■ Task to complete ■
Copy out every line in the rows below that contains the word "beside".

________

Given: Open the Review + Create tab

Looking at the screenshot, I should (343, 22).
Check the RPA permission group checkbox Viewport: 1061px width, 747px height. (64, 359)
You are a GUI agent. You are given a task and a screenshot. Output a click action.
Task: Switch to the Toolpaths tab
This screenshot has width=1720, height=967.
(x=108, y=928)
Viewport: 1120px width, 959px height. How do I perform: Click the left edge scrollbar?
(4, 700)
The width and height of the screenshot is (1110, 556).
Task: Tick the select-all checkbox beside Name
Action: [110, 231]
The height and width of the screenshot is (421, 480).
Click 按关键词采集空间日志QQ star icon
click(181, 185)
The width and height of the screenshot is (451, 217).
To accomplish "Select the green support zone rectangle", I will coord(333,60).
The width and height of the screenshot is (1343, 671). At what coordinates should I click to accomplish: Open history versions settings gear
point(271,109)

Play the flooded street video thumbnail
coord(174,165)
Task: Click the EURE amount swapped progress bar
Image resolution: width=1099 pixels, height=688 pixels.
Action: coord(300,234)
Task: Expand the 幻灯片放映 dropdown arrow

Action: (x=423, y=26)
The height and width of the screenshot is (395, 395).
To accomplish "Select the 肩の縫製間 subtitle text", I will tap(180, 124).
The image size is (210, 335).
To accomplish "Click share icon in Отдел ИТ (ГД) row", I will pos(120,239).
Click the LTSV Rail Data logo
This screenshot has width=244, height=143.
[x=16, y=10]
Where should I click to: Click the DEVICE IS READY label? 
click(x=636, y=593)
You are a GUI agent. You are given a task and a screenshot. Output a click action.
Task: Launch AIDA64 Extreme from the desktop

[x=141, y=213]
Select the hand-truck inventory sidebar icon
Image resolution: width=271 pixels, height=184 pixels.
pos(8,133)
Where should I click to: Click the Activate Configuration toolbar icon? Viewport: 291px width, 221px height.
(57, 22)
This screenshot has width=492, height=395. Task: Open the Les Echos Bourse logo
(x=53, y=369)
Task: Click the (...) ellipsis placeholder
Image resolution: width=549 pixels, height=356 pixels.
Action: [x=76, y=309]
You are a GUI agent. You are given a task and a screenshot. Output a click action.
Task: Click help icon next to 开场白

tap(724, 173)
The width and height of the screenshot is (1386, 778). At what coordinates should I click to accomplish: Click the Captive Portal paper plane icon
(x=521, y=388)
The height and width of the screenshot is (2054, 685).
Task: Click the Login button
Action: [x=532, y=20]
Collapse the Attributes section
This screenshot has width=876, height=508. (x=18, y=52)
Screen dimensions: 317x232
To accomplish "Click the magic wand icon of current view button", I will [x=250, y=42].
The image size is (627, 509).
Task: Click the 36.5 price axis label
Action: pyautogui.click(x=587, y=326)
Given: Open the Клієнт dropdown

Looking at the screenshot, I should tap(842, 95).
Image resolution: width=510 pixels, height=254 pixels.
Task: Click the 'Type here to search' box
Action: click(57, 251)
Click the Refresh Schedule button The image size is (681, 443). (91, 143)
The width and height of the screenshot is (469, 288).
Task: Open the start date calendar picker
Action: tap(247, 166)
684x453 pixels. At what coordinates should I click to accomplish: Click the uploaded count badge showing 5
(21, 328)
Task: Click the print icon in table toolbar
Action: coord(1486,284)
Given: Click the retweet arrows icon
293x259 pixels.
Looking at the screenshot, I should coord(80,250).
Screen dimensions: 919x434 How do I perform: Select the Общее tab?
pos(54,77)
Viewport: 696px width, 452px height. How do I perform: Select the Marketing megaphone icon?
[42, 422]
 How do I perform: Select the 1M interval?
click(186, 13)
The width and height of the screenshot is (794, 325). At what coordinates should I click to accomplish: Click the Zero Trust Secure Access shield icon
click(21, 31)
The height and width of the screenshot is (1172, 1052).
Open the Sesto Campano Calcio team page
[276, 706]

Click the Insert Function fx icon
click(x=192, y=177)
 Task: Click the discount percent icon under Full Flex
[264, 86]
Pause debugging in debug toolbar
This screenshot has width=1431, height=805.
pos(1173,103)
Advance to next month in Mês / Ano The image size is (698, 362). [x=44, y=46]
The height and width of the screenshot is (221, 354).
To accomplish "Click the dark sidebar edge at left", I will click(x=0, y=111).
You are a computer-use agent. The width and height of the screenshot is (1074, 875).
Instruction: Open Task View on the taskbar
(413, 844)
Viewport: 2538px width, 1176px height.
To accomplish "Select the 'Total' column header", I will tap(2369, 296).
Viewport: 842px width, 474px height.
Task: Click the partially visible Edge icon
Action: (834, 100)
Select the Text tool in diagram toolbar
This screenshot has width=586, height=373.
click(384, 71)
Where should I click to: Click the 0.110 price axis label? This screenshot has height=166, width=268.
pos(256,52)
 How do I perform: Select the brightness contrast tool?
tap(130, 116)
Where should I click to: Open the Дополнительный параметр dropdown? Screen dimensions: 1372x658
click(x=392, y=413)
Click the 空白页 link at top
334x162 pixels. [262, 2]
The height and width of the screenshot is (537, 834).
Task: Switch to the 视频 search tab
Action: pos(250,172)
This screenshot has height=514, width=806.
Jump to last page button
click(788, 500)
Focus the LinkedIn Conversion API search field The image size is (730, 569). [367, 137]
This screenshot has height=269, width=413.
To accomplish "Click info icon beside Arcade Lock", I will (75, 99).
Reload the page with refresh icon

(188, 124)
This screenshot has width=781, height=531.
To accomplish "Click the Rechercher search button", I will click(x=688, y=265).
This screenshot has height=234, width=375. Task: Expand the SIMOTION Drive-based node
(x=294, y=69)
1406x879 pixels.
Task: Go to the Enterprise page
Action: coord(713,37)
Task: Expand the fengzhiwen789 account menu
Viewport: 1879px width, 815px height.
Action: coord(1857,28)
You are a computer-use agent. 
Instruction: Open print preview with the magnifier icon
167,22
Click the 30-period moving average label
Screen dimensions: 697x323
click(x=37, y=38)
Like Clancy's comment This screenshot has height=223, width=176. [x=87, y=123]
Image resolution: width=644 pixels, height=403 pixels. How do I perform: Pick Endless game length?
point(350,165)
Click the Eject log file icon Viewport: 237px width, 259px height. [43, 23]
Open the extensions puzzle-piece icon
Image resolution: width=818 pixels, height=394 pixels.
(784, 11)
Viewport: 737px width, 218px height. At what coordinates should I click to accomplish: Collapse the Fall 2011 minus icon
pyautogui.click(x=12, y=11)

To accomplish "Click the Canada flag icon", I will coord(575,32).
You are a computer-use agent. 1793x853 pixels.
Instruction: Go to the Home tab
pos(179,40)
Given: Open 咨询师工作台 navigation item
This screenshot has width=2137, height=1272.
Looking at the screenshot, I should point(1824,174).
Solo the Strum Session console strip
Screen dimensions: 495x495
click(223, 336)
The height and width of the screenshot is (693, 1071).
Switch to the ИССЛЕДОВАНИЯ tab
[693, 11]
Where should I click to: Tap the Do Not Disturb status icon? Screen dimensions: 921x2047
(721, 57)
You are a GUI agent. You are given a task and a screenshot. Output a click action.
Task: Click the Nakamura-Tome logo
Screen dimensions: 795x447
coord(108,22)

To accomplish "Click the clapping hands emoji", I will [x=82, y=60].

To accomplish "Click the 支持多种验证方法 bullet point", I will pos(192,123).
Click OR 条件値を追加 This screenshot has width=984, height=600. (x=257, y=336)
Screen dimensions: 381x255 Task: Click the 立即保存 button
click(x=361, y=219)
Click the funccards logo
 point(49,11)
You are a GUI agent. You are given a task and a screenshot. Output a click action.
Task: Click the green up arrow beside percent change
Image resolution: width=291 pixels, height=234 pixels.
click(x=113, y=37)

________

■ Answer for this exercise ■
Task: Tick the select-all checkbox beside Name
To accomplish "Click info icon beside Arcade Lock", I will (75, 99).
Task: Click the green up arrow beside percent change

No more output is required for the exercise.